# The girl's



## Laura (Jul 30, 2007)

Sparkle has really taken a liking to Minnie, they spent alot of time just sitting and hanging out together  I am really happy to report Sparkle seems to be doing well I think hanging out with the tiels has really helped her


----------



## Aly (Jul 30, 2007)

Aww...she's so little..compared to Minnie..hehe. I'm glad to hear she's doing well. She's not totally by herself now. Minnie is looking great btw.


----------



## Laura (Jul 30, 2007)

Thanks Aly its nice to see them getting along and to see Sparkle flying around interacting with the tiels  well everyone except Georgie...lol she doesn't like anyone near her the queen that she is


----------



## Bea (Jul 26, 2007)

I'm so glad the tiels aren't being awful and rejecting Sparkle!  Those are really cute photos.


----------



## Laura (Jul 30, 2007)

Bea said:


> I'm so glad the tiels aren't being awful and rejecting Sparkle!  Those are really cute photos.
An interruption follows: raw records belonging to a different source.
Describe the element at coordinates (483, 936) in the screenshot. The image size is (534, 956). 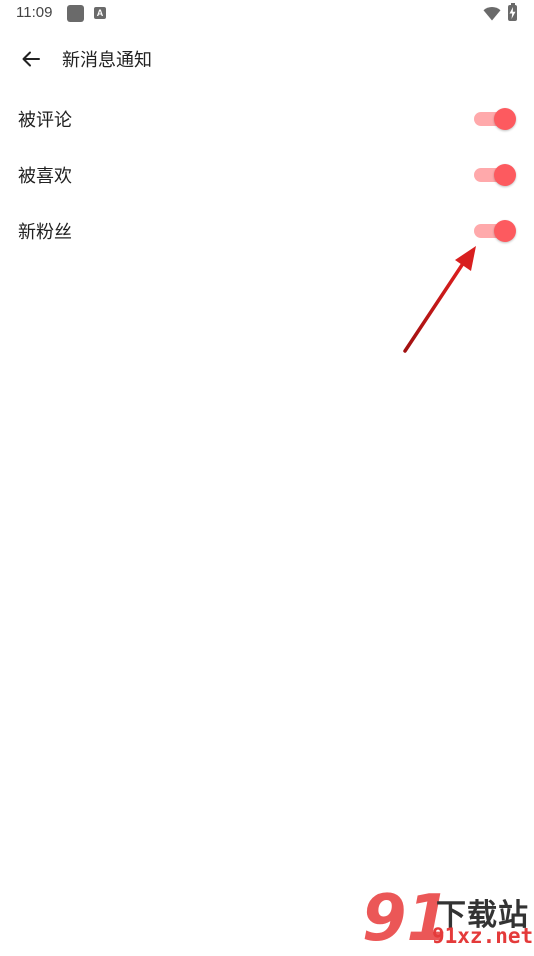
I see `watermark-url: 91xz.net` at that location.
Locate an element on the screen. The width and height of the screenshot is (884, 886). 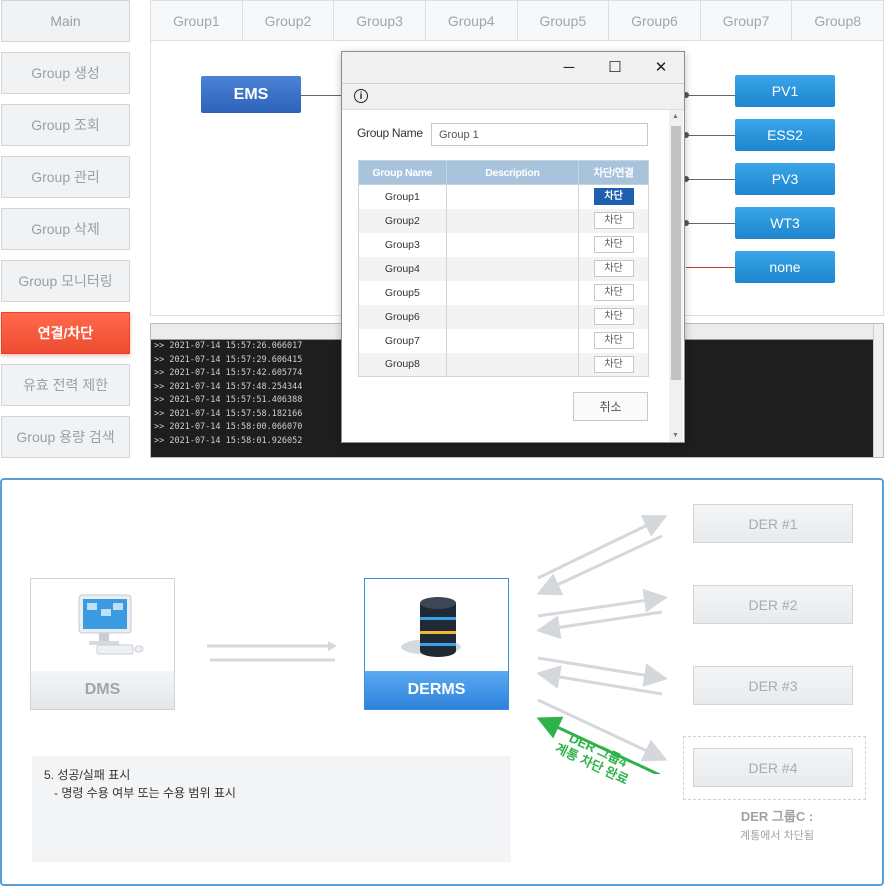
table-row: Group8 차단 is located at coordinates (504, 364).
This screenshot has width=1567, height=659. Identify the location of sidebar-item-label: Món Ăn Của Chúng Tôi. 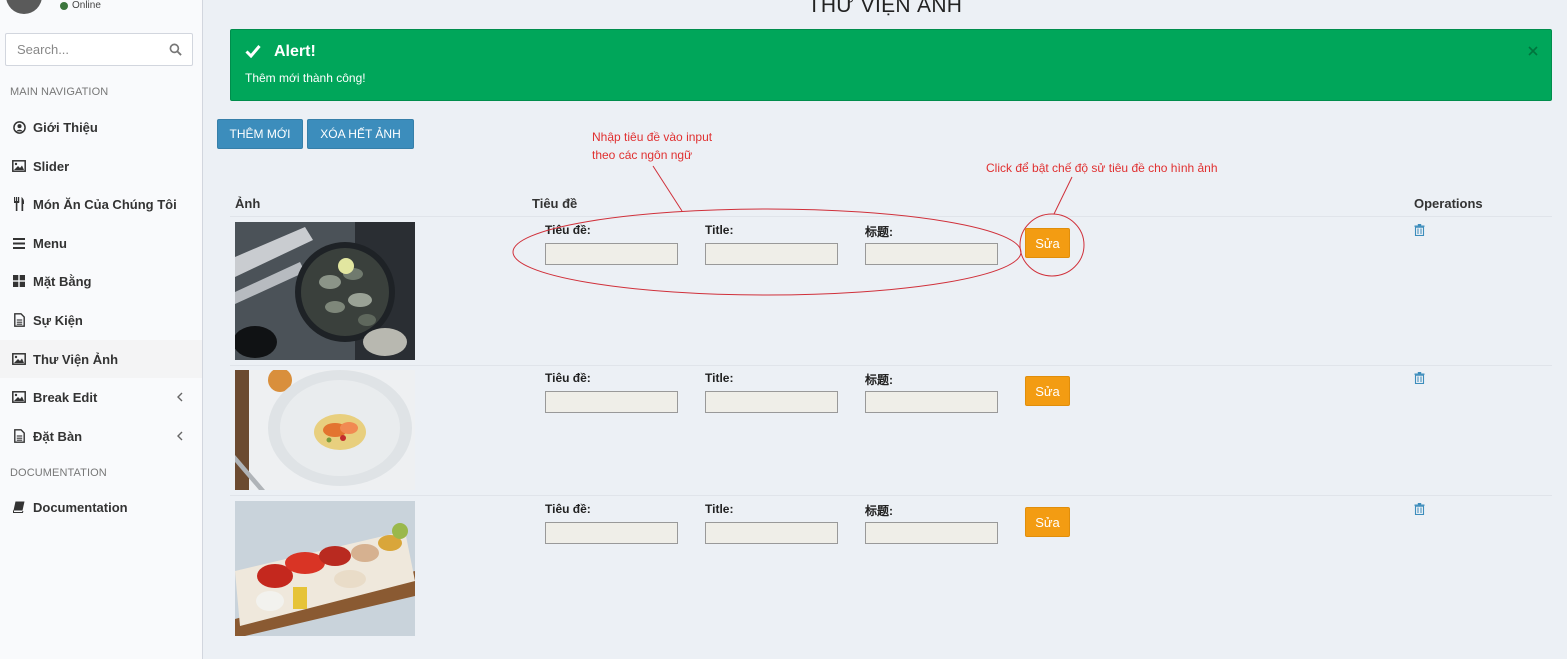
(105, 204).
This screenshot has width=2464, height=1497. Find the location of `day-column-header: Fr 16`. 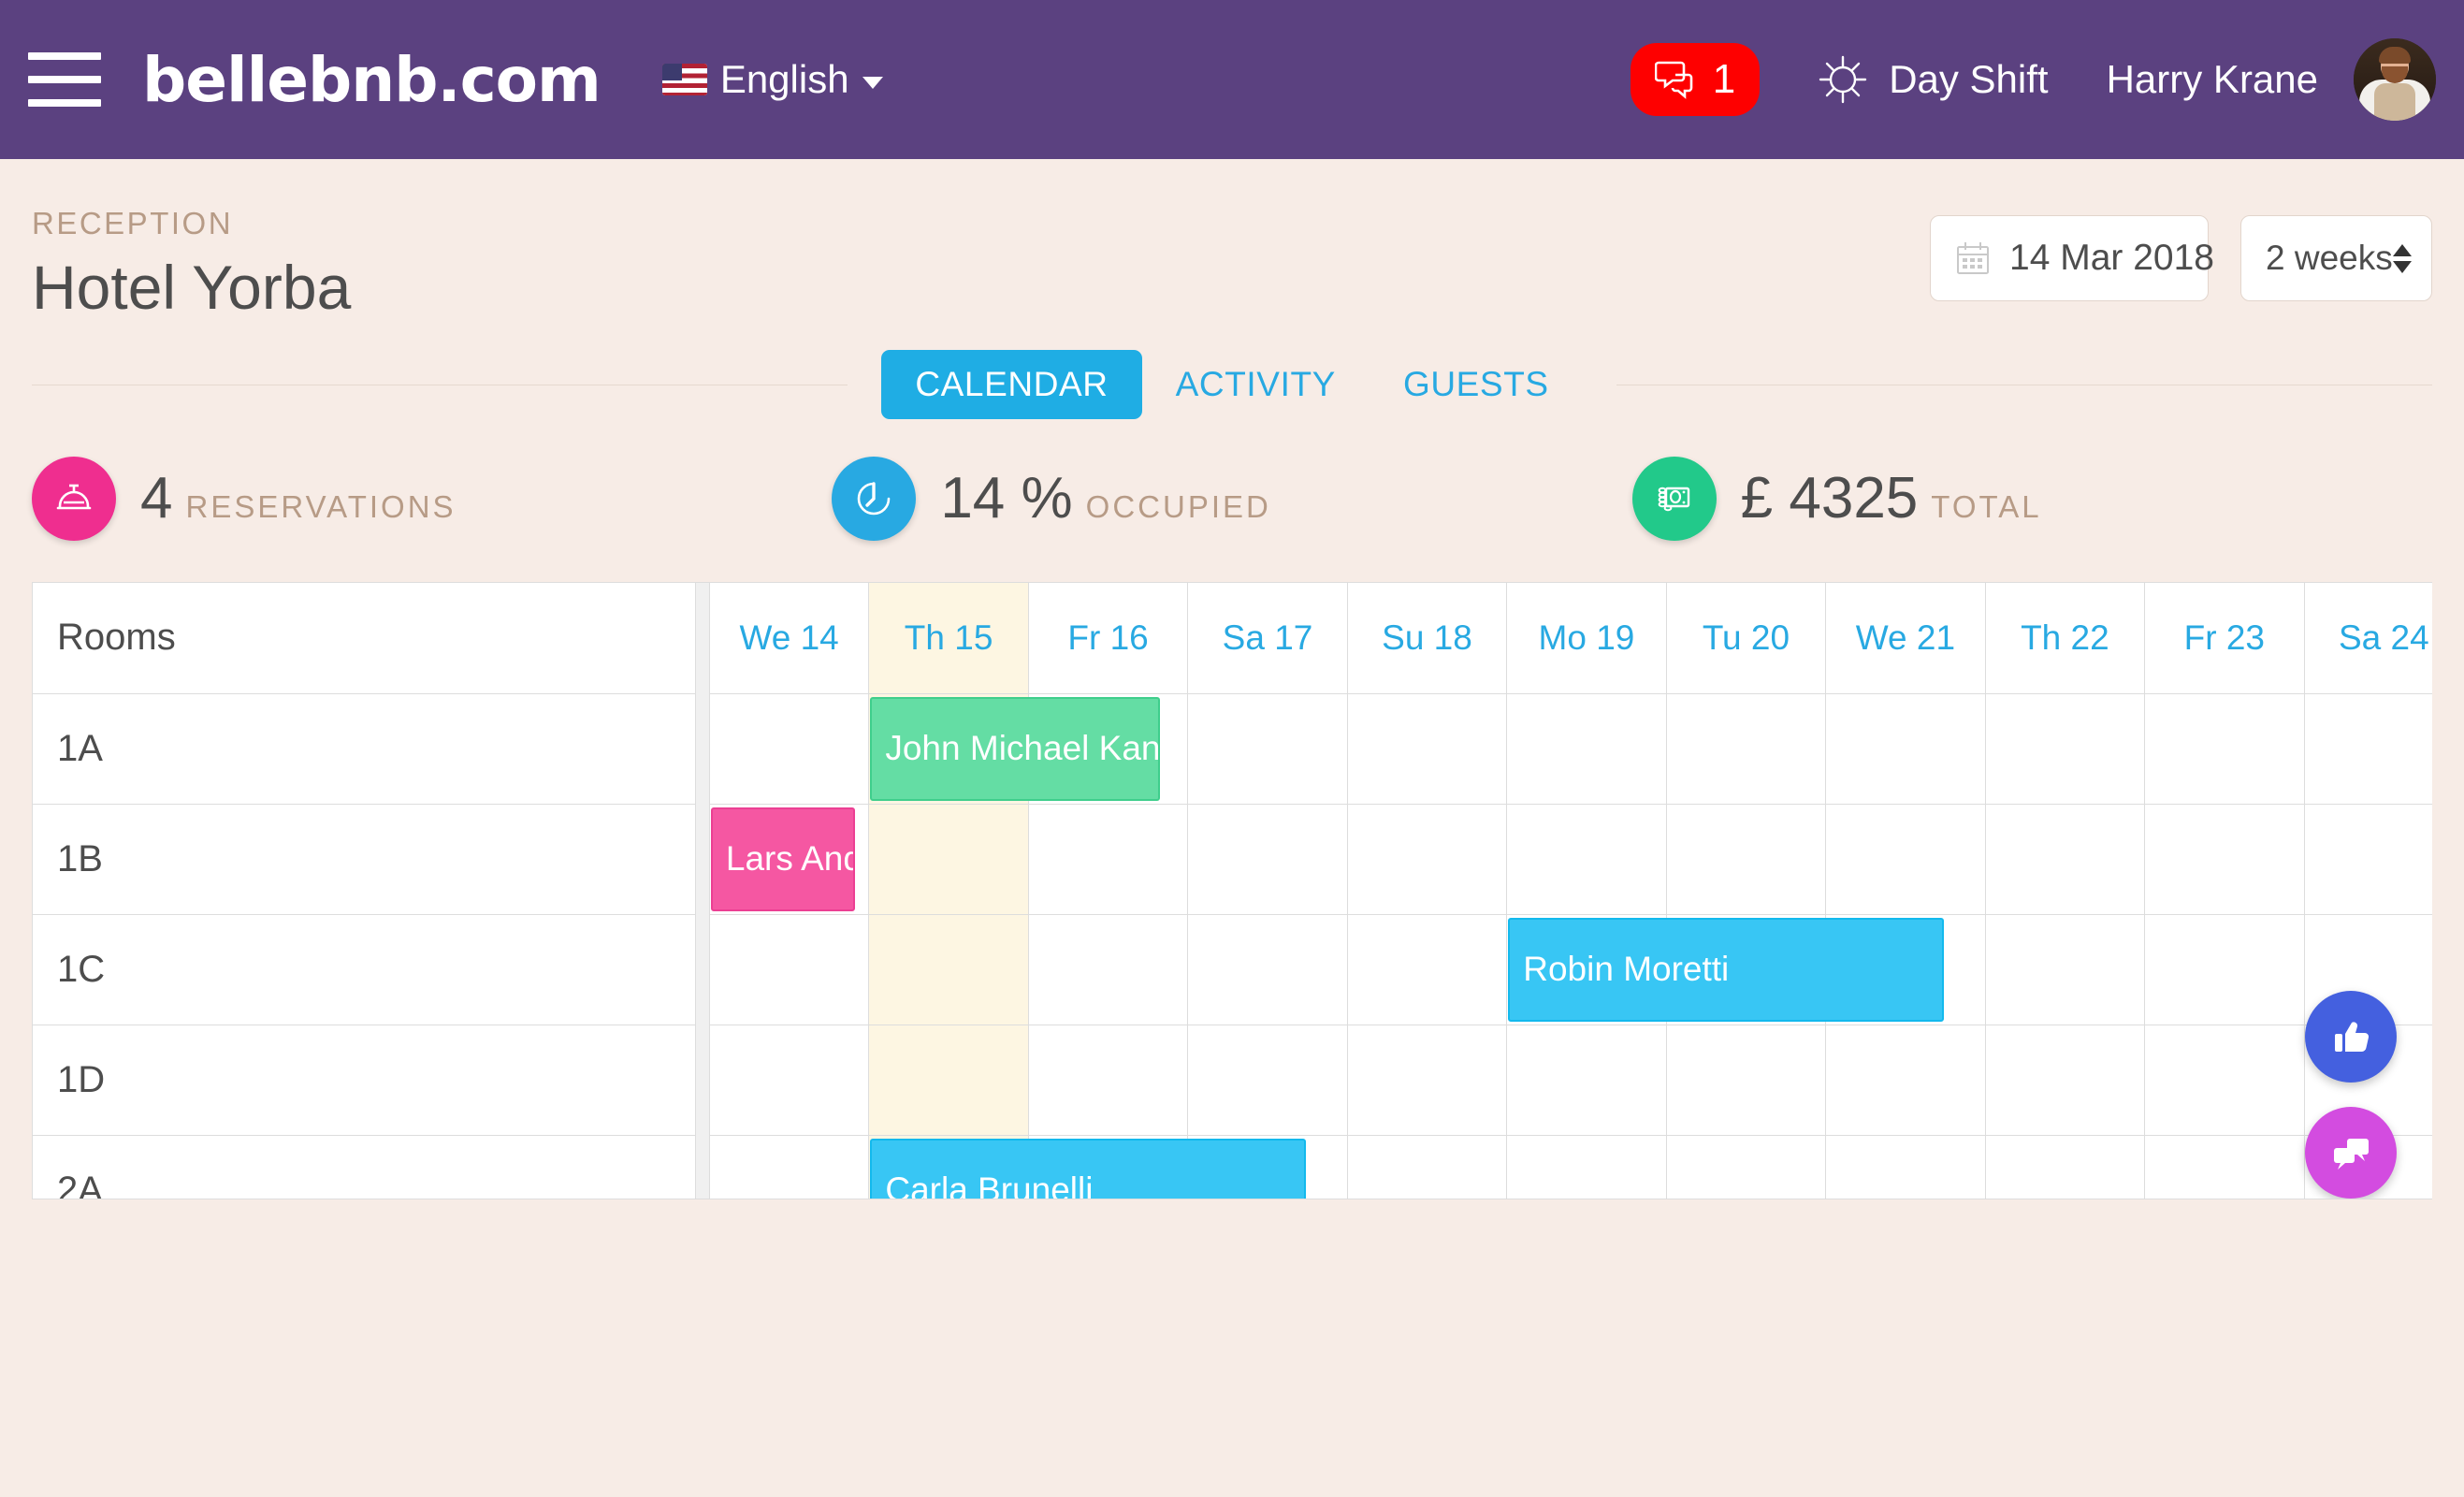

day-column-header: Fr 16 is located at coordinates (1108, 638).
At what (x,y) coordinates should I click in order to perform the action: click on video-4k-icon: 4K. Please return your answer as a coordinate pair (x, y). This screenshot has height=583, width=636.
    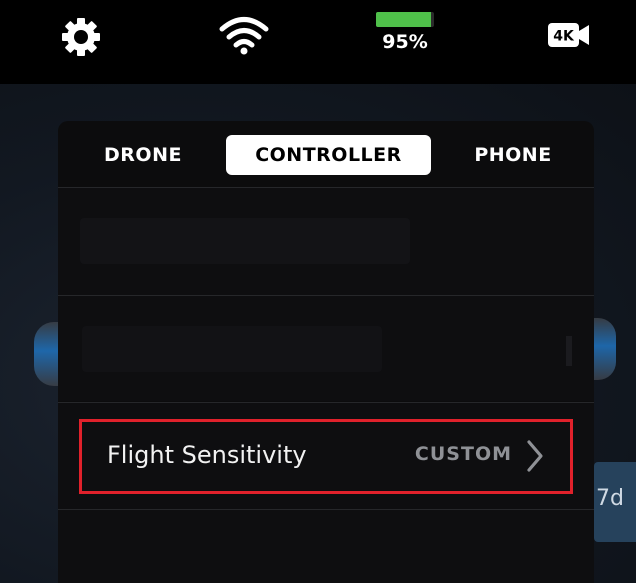
    Looking at the image, I should click on (568, 35).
They seem to really have taken her in so to speak, its funny there all in the living room and the girls are all sitting on top of one cage together its so cute Georgie and Minnie are on the outsides and Sparkle is sitting in the middle of them and Ollie is off sitting by himself looking at them...lol 

I have also noticed that since she has been spending more time with the tiels she is flying and sitting on us more  just like they do


----------



## Aly (Jul 30, 2007)

laurago said:


> I have also noticed that since she has been spending more time with the tiels she is flying and sitting on us more  just like they do


I was thinking about that the other day too- thinking that she'll be alot more tame around them. I'm really happy she's ok. The first few days are the hardest without her lover boy.


----------



## Laura (Jul 30, 2007)

I had to show you these two pictures of Sparkle and Minnie I just took, it was the cutest thing the two of them are just sitting there side by side with Sparkle snuggled up right beside Minnie I can't believe how much these two have taken to each other  they are like the best of friends Sparkle is usually nippy as is Minnie sometimes towards the other tiels and neither is showing any of this towards each other its amazing to watch


----------



## Aly (Jul 30, 2007)

that's cute- they're sitting so close.


----------



## Laura (Jul 30, 2007)

I had to laugh Georgie came flying over onto the cage and Sparkle went running right to Minnie...LOL


----------



## Bea (Jul 26, 2007)

She has bigger friends now, to threaten enemies with.  "If you take one step closer Georgie, i'm going to call Minnie!"


----------



## Plukie (Aug 26, 2007)

Awww, I'm so pleased for her. It's amazing how they seem to just get on with things a lot better than us humans. It's nice to see that she has friends that she can hang out with. Lovely photos.


----------